**THE TASK:** The entries below contain a line with "How do I perform: Pick" and a line with "Given: Click the $0.03". Retype exactly everything from the first down to the second, both included, and nothing else.

**SOURCE RECORDS:**
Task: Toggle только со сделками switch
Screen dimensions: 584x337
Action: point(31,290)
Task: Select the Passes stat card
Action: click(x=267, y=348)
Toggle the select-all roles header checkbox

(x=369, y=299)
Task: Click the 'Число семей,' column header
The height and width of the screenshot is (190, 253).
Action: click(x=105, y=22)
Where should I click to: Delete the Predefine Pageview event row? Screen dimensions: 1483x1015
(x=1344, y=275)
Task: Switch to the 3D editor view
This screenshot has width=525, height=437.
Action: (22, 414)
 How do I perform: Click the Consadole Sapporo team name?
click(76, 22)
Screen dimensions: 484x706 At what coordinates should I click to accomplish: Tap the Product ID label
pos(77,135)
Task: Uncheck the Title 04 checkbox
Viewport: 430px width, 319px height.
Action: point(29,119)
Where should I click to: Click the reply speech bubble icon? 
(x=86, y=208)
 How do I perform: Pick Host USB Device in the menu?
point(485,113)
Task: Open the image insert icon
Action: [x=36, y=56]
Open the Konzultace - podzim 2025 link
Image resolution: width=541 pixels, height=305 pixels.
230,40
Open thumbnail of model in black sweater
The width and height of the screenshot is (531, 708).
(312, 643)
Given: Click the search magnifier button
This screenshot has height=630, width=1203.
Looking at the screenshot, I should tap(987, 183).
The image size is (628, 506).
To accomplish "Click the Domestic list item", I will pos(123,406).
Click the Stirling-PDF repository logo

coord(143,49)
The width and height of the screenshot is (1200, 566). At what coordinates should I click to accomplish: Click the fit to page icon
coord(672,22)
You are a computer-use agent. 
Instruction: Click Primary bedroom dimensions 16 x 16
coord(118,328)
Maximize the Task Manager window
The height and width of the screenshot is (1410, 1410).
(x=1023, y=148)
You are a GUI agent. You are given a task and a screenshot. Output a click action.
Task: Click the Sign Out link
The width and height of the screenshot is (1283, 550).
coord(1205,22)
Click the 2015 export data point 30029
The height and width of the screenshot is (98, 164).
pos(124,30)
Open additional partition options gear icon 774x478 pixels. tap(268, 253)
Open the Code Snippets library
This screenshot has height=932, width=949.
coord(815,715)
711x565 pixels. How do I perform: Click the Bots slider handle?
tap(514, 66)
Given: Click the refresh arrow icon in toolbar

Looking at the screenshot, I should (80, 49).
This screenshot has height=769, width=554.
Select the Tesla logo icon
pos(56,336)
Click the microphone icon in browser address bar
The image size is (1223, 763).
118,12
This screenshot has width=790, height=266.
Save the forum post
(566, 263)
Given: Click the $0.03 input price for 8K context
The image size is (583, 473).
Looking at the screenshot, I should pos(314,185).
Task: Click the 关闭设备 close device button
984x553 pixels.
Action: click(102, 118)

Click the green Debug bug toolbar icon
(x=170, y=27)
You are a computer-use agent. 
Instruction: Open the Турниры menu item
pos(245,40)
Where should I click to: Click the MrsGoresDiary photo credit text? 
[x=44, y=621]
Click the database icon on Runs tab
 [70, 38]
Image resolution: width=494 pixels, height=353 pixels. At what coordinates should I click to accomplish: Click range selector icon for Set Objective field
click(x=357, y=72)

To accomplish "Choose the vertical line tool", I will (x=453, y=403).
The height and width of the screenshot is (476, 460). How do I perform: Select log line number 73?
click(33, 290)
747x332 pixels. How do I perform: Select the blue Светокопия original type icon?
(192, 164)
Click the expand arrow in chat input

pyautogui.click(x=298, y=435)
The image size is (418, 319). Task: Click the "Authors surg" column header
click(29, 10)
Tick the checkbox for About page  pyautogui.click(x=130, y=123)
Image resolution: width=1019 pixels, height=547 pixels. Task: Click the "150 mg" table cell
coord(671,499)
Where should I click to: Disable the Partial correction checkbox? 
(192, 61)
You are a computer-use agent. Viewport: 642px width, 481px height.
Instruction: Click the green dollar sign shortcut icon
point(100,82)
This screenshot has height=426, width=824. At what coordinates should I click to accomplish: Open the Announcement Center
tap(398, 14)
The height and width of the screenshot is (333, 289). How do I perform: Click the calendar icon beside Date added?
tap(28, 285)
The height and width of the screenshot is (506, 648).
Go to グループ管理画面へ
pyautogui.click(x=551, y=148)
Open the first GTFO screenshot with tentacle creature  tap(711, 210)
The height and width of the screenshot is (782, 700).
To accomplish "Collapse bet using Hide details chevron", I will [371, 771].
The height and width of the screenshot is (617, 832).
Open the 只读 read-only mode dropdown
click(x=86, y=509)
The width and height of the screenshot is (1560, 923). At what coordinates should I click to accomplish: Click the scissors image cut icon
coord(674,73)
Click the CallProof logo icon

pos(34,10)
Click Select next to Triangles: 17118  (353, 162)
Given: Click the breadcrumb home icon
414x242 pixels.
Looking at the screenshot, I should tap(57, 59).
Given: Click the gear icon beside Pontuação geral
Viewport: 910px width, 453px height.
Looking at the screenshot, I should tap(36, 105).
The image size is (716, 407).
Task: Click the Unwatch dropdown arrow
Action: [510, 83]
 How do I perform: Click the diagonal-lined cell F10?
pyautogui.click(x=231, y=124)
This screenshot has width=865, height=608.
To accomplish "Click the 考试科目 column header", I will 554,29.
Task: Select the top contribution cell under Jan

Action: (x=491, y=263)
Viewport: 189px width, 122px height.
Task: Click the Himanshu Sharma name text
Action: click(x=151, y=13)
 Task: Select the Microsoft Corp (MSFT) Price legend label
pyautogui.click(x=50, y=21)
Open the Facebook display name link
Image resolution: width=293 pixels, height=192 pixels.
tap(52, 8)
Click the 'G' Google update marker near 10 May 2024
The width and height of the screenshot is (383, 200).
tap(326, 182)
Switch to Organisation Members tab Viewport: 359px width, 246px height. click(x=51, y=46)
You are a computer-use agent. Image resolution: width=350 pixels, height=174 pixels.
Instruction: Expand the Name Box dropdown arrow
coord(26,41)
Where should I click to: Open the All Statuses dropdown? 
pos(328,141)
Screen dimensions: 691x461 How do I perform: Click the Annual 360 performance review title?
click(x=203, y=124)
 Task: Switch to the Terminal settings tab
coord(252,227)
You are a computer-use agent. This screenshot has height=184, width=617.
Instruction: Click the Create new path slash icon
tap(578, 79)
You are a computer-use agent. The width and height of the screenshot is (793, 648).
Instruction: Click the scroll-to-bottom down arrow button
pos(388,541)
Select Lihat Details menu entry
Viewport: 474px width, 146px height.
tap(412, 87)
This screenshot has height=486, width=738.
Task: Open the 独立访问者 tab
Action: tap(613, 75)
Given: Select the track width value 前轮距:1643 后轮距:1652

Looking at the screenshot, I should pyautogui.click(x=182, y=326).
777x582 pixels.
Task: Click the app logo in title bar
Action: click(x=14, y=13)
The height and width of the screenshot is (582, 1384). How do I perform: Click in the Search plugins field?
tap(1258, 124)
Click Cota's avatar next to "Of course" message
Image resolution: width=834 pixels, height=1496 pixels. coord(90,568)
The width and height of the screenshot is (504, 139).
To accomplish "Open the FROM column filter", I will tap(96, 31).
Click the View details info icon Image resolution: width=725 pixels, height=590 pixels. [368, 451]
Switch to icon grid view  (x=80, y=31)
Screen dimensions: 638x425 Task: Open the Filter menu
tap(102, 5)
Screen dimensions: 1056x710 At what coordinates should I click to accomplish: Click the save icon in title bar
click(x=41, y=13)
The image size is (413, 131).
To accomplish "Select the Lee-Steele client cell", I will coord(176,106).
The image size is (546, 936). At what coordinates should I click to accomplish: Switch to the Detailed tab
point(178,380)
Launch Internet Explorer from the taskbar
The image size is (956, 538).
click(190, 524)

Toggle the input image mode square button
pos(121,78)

**ANSWER BOX:**
 How do I perform: Pick Host USB Device in the menu?
point(485,113)
Task: Open the image insert icon
Action: [x=36, y=56]
Open the Konzultace - podzim 2025 link
Image resolution: width=541 pixels, height=305 pixels.
230,40
Open thumbnail of model in black sweater
The width and height of the screenshot is (531, 708).
(312, 643)
Given: Click the search magnifier button
This screenshot has height=630, width=1203.
Looking at the screenshot, I should tap(987, 183).
The image size is (628, 506).
To accomplish "Click the Domestic list item", I will pos(123,406).
Click the Stirling-PDF repository logo

coord(143,49)
The width and height of the screenshot is (1200, 566). At what coordinates should I click to accomplish: Click the fit to page icon
coord(672,22)
You are a computer-use agent. 
Instruction: Click Primary bedroom dimensions 16 x 16
coord(118,328)
Maximize the Task Manager window
The height and width of the screenshot is (1410, 1410).
(x=1023, y=148)
You are a GUI agent. You are given a task and a screenshot. Output a click action.
Task: Click the Sign Out link
The width and height of the screenshot is (1283, 550).
coord(1205,22)
Click the 2015 export data point 30029
The height and width of the screenshot is (98, 164).
pos(124,30)
Open additional partition options gear icon 774x478 pixels. tap(268, 253)
Open the Code Snippets library
This screenshot has height=932, width=949.
coord(815,715)
711x565 pixels. How do I perform: Click the Bots slider handle?
tap(514, 66)
Given: Click the refresh arrow icon in toolbar

Looking at the screenshot, I should (80, 49).
This screenshot has height=769, width=554.
Select the Tesla logo icon
pos(56,336)
Click the microphone icon in browser address bar
The image size is (1223, 763).
118,12
This screenshot has width=790, height=266.
Save the forum post
(566, 263)
Given: Click the $0.03 input price for 8K context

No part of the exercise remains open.